By DAVID MARTIN
Editor 

District enrollment is steady

 

September 13, 2017



The state of Sweetwater County School District No. 2 was discussed in a far-reaching presentation Tuesday night.

Superintendent Donna Little-Kaumo said enrollment trends throughout the district have remained stable during the past several years. As of Tuesday, the total number of students enrolled was 2,611, making the district the 10th largest in the state.

Of that group, Little-Kaumo said 17.5 percent are on an individual education plan, 2.2 percent are homeless, 3.2 percent have limited proficiency in English, 13.3 percent are involved in the Title 1 program, 7.2 percent are identified as gifted and 27.9 percent are eligible for free or reduced lunches.

With the homeless statistic, Little-Kaumo said those students don’t fit the traditional definition of living on the street. Instead, Little-Kaumo said those students are typically in situations where they or their parents are living with relatives or are in situations where they don’t have a permanent home.

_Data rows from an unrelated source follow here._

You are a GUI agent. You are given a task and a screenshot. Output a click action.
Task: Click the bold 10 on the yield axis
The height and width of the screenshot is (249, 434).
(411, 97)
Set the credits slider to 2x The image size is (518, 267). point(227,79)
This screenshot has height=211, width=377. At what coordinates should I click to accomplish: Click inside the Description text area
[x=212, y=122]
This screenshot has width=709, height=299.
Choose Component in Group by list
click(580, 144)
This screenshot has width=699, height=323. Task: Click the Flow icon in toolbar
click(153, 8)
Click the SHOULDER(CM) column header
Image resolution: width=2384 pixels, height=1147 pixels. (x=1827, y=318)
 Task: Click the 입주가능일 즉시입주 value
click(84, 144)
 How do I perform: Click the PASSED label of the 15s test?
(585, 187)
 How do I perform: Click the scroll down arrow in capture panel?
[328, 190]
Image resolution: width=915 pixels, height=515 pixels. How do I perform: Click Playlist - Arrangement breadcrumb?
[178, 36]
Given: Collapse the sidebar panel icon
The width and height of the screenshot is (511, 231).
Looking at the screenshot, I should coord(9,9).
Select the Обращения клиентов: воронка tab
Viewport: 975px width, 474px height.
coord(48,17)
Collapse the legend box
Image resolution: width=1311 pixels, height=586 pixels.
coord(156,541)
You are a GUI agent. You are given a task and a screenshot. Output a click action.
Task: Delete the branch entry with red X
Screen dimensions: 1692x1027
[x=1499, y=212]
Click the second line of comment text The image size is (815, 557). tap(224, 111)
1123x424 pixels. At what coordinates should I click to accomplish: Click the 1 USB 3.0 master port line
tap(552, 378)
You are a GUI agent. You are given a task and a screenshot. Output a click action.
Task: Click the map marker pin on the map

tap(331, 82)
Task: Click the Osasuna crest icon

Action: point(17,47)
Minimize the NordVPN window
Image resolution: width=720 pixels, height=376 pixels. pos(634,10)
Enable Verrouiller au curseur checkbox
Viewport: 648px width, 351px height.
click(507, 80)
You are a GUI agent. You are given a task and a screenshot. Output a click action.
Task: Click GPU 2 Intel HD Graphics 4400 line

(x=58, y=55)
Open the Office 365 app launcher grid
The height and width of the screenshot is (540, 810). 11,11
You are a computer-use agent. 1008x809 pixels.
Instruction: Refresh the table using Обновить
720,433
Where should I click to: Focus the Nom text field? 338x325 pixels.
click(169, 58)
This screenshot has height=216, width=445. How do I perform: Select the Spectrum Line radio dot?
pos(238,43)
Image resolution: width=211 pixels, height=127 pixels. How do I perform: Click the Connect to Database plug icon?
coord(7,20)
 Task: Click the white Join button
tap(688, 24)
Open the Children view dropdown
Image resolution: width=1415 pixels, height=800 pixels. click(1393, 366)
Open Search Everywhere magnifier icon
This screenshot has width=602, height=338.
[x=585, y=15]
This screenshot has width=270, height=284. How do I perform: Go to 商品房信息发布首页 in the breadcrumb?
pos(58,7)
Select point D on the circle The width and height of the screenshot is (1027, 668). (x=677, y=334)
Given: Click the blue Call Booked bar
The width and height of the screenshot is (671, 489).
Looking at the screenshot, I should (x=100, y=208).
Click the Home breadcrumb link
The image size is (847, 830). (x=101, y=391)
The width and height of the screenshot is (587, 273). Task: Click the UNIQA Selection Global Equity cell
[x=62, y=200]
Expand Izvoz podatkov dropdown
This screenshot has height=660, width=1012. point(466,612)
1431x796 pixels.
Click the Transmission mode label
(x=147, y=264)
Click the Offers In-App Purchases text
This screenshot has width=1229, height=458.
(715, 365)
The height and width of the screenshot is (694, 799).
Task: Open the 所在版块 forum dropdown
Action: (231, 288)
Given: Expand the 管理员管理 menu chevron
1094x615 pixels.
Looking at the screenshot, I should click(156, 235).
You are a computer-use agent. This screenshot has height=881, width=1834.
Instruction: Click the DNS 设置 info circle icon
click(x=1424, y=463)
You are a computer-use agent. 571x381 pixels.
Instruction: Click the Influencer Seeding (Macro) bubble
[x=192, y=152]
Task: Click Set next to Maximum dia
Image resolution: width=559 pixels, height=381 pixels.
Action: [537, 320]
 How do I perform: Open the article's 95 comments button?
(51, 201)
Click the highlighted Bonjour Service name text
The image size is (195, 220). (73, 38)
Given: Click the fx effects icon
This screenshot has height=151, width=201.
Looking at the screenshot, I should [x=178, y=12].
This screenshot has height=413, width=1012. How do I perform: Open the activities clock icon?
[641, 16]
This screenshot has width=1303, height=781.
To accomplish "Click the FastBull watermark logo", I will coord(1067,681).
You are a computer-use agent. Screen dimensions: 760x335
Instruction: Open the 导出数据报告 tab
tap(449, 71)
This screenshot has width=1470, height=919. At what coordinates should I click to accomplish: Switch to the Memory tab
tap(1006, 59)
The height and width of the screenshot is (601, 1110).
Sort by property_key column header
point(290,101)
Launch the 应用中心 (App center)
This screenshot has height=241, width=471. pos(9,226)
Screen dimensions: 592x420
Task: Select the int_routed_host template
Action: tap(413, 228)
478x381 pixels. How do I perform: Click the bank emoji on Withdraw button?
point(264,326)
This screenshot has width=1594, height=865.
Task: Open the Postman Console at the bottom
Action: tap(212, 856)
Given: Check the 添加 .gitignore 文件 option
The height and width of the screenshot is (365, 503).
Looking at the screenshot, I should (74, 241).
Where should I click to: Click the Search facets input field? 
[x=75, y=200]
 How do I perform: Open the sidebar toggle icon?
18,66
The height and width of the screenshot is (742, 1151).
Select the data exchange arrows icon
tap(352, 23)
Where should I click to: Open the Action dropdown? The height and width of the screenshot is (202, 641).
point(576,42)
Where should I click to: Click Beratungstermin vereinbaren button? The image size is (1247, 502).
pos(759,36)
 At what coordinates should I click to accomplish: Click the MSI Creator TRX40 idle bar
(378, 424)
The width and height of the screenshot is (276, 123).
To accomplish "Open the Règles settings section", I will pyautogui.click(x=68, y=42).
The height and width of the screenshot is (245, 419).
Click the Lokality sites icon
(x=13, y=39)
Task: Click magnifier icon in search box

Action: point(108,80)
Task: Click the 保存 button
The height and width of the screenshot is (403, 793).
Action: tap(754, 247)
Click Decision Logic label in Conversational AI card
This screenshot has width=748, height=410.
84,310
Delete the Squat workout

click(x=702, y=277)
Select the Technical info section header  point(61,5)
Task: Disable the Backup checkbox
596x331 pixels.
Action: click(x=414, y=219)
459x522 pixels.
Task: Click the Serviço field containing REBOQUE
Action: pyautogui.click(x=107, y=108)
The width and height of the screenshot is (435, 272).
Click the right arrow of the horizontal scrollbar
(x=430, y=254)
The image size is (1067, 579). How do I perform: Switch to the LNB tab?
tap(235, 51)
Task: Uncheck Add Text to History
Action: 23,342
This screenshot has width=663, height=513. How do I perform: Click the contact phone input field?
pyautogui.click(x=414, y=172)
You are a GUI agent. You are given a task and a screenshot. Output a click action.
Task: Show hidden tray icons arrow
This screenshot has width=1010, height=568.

With special education, Little-Kaumo said parents in surrounding states are starting to look at Wyoming’s programs and are attracted to the 100 percent funding provided for special education, which means districts are seeing higher numbers of students qualifying for special education programs.

One area the district has shrunk is in the number of certified teachers it employs.

Little-Kaumo said the district has 230 teachers working, down from 248 during the 2016-2017 school year and 260 the previous school year.

Little-Kaumo said the district has closed positions and used internal moves to reduce headcount and avoid layoffs.

As a result, the average years of experience within the district has hovered between 13.94 years during the 2013-2014 year and 13.91 last year, with a dip to 13.47 years during the 2015-2016 year. Little-Kaumo said the jump last year correlated to a larger nationwide teacher shortage. Little-Kaumo said some younger teachers end up leaving the profession after an average of five years. However, another problem facing Wyoming specifically is increasing wages found in states neighboring Wyoming. She said larger communities and more services attract younger teachers and suggests the district investigate ways of retaining teachers they already have.